Dataset entries:

====================

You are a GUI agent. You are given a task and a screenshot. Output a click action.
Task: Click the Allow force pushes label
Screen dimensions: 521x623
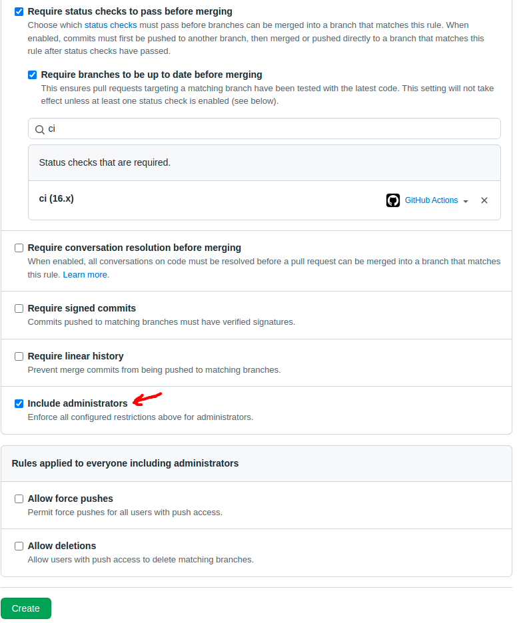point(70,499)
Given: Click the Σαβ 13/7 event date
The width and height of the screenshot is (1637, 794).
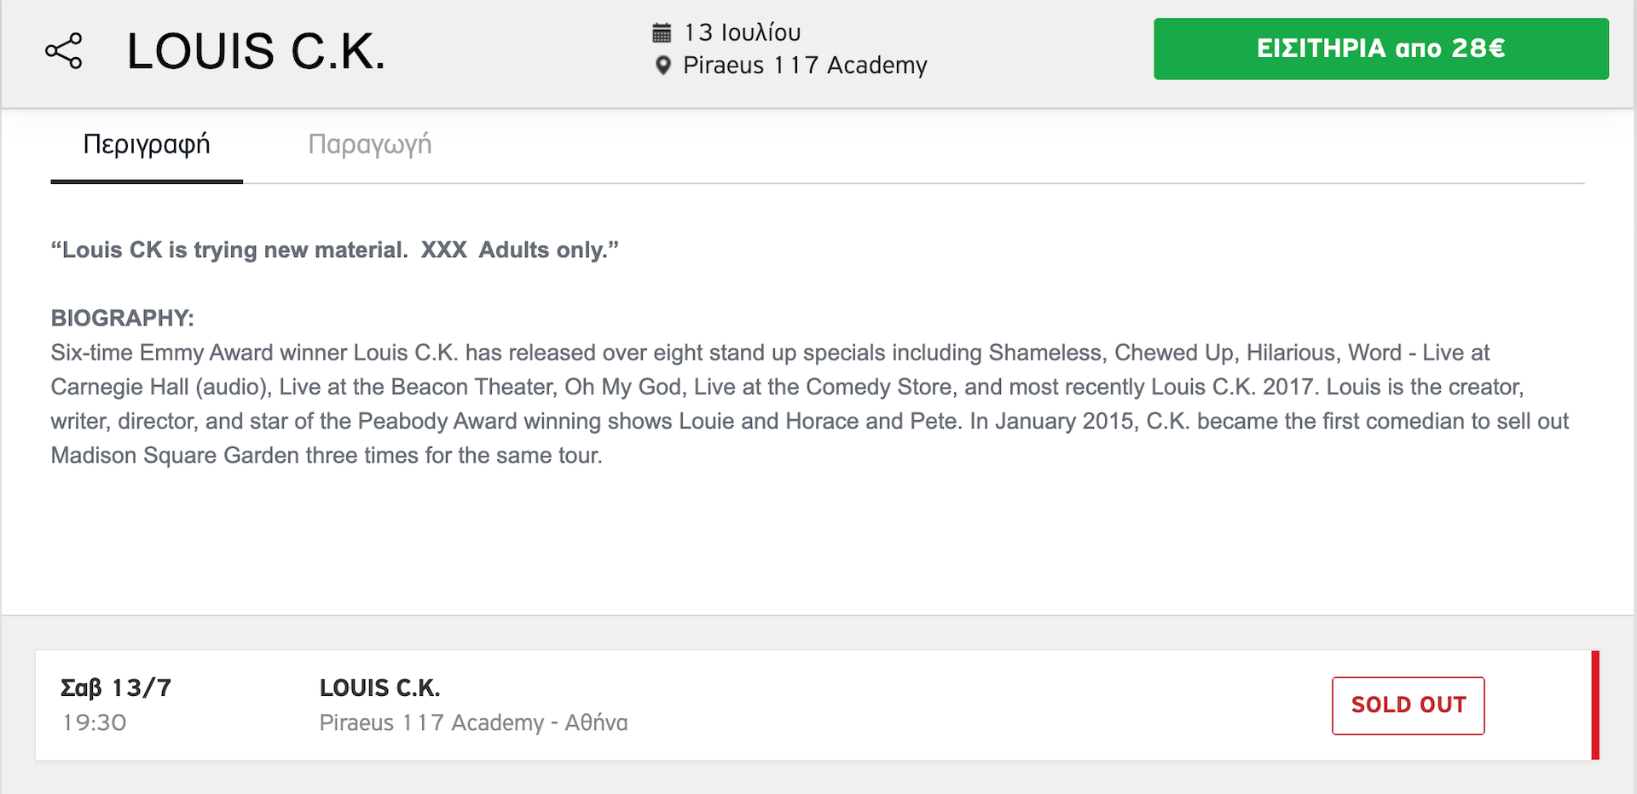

====================

Your copy should match the records word for word, with the pictures removed.

▶ [Answer to this exercise]:
You are a GUI agent. You are given a task and a screenshot. Output a click action.
Task: Click the Allow force pushes label
Screen dimensions: 521x623
point(70,499)
Given: Click the Σαβ 13/7 event date
The width and height of the screenshot is (1637, 794).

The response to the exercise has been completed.